A demonstration has to make noise - and that's one reason musical accompaniment is often a must at protest marches. DW reviews some of the songs associated with International Workers' Day on May 1.
"The Internationale" is the quintessential hymn of the workers' movement. The French communist and transport worker Eugene Pottier wrote the lyrics in 1871. He belonged to the "Paris Commune," a municipal council representing proletarian-socialist interests that aimed to introduce revolutionary reforms for workers.
Unsurprisingly, the conservative central government in Versailles was less than pleased with the council's plans. Two months after the Paris Commune's founding, it was brutally suppressed by troops from Versailles in street fights.
Another bloody event came with the Haymarket massacre in Chicago, which began on May 1, 1886, as unions deployed a strike demanding an 8-hour workday. Until then, workers typically had to put in 11 to 13 hours on the job. But their efforts ended in disaster. Policemen stormed the square where they protested, leading to some deaths and many injuries. But the Haymarket incident only marked a brief interruption in unions' fight for better working times.
International Workers' Day
In 1889, the Second International was formed - a worldwide coalition of socialist parties.
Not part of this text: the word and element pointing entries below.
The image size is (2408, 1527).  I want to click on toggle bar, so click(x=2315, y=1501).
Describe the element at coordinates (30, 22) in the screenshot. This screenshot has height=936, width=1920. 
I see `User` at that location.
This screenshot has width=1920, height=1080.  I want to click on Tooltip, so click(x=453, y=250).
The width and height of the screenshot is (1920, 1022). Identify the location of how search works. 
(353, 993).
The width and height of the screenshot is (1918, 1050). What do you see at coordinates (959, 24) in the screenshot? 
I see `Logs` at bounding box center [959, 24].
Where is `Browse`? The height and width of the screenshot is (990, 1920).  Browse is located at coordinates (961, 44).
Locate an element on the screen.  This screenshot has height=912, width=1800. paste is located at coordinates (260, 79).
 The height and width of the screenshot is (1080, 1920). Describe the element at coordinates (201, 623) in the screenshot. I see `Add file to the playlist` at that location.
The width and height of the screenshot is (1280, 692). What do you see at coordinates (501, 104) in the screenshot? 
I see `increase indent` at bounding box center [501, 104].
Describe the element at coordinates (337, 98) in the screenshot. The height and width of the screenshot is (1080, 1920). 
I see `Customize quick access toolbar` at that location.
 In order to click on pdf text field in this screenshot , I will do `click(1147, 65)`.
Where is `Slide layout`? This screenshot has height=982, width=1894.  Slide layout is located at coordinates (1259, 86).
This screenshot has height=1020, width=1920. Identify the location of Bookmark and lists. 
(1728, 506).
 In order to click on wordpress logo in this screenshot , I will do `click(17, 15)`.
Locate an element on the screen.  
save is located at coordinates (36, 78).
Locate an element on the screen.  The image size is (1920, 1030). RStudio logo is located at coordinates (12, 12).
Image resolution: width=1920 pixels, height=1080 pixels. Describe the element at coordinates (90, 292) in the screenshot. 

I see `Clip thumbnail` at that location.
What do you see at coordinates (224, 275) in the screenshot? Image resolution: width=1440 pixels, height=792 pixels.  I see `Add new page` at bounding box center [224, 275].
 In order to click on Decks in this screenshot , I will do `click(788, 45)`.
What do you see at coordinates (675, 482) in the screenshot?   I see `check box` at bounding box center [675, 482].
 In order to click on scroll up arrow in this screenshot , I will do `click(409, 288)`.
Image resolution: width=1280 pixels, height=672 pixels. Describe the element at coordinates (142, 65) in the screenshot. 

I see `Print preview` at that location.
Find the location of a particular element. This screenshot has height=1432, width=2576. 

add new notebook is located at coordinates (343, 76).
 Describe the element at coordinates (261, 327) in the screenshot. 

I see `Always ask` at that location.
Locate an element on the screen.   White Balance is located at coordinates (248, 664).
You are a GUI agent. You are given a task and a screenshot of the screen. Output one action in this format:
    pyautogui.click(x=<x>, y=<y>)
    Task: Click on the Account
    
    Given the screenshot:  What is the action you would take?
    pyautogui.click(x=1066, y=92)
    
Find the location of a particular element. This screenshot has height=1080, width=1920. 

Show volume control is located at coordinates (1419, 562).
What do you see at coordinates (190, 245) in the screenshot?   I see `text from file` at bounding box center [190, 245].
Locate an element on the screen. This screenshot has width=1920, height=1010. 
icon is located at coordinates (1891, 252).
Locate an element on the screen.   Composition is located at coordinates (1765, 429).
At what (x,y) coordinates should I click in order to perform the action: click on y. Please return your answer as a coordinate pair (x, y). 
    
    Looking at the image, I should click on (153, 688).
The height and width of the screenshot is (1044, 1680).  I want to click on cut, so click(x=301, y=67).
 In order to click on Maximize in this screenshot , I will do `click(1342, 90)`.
In honor of the victims of the Haymarket riots, the group established May 1 as International Workers' Day. A year later, that day was marked by massive strikes and demonstrations in many parts of the world. In the song "Talking Union," Pete Seeger urges workers to join in unions, arguing that only by working together can their demands be met.
The American strikes for better working conditions spread to other countries. In Italy, Carlo Tuzzi wrote the words to "Bandiera Rossa" in 1908, set to the melody of a Lombard folk song. With its celebration of the red flag, the symbol of the socialist movement, it would go on to become one of the world's most famous labor movement songs.
Drawing inspiration from injustice
Any time workers protested against the conditions they faced, business owners countered with massive pressure. In their view, union activists and strike leaders were undesirable agitators. One such "agitator" was the Swedish-American itinerant worker and songwriter Joe Hill, who liked to pack his criticism of working conditions into cynical songs. To dispose of him, someone falsely accused him of murder in 1910. Just before his execution, he reportedly said, "Don't waste any time in mourning. Organize!"
Joe Hill achieved immortality by way of a song named after him, which was sung, among others, by Joan Baez at Woodstock.
In times of financial crisis, workers often feel it first. And that became a theme of Woody Guthrie's work. In the 1930s, he lived as a hobo, tramping around the US and taking various jobs, including on plantations. A harrowing drought at the time led many farmers to abandon their land in a desperate search for new work. Their fates have found an echo in Guthrie's "Dust Bowl Ballads."
Inseparable: Music and demonstrations
Until the Soviet bloc collapsed, May 1 was celebrated for decades there as a major holiday. Taking part in demonstrations that marched by leading party dignitaries and other guests of honor was required of schools and businesses. In the former Soviet states, workers always sang a Russian song whose title translates to "Bravely, Comrades, in Lockstep" - the hymn of the Russian Revolution.
After World War II, the German version of the song became the most often sung labor song. In the early 21st century, the fight for job security, minimum wage and higher salaries is as topical as ever. Just like their parents and grandparents, demonstrators in many parts of the world sang labor songs to mark May 1.